**SUPPLIED ENTRIES**
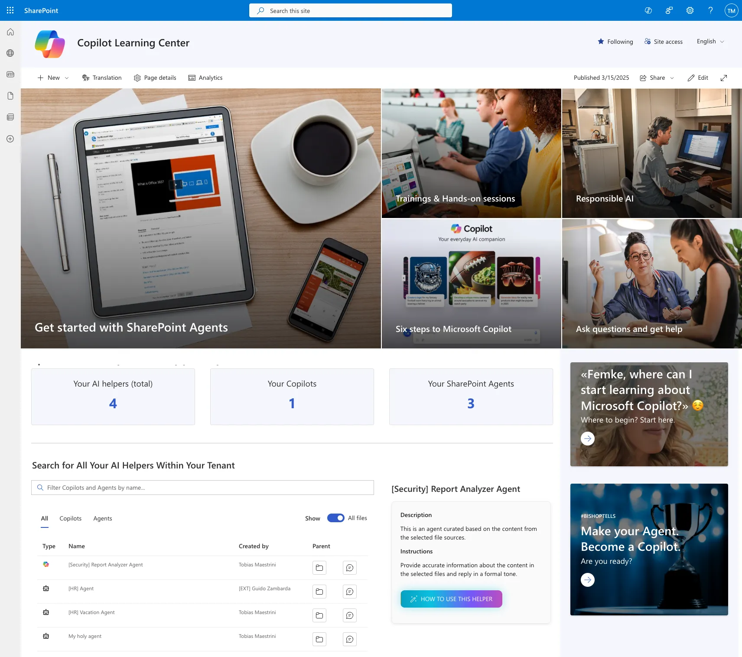The image size is (742, 657).
Task: Click the globe icon in left sidebar
Action: click(x=10, y=53)
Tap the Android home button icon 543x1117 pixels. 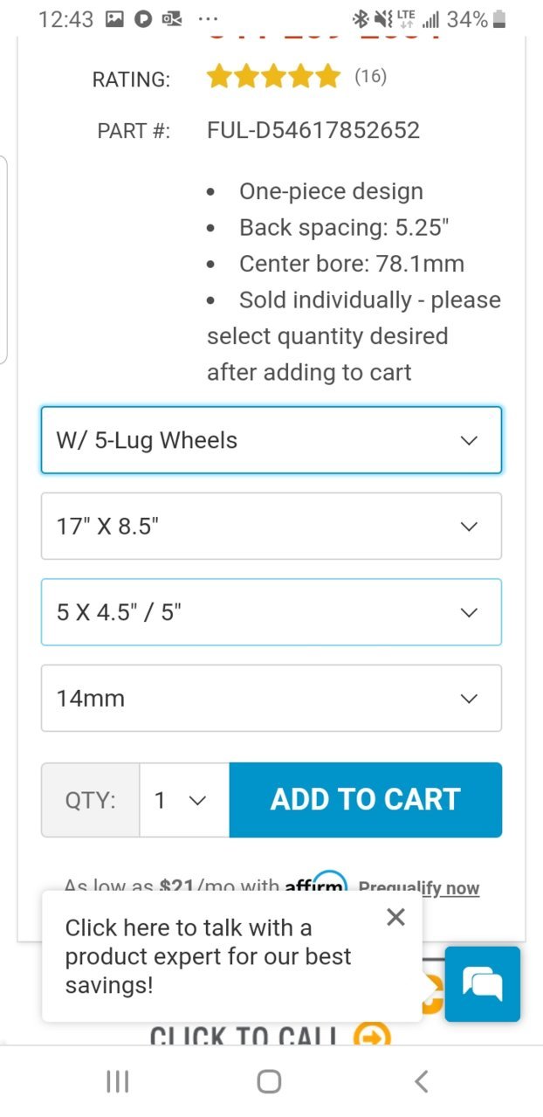(x=269, y=1082)
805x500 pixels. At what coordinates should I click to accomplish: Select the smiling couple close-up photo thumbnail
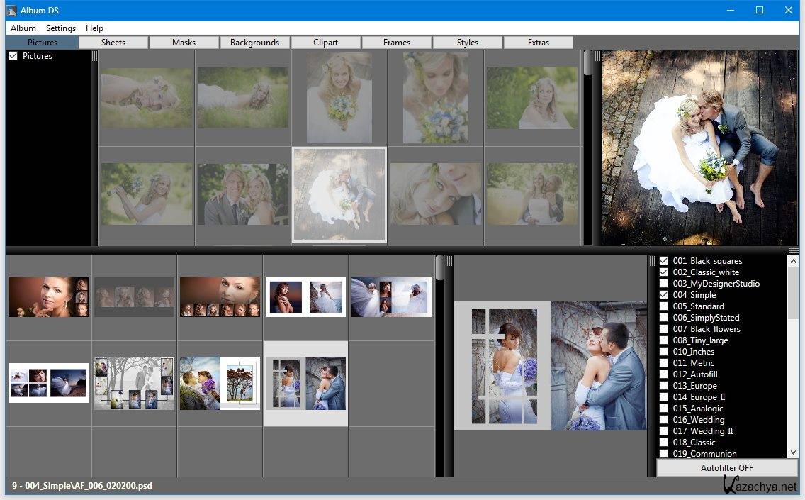(x=243, y=195)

**PROBLEM STATEMENT**
Nothing but the lines from the line with "805x500 pixels. At" through the last line of the data above should be printed, exactly as written and without pictures.

**EXPECTED ANSWER**
805x500 pixels. At what coordinates should I click to accomplish: Select the smiling couple close-up photo thumbnail
(x=243, y=195)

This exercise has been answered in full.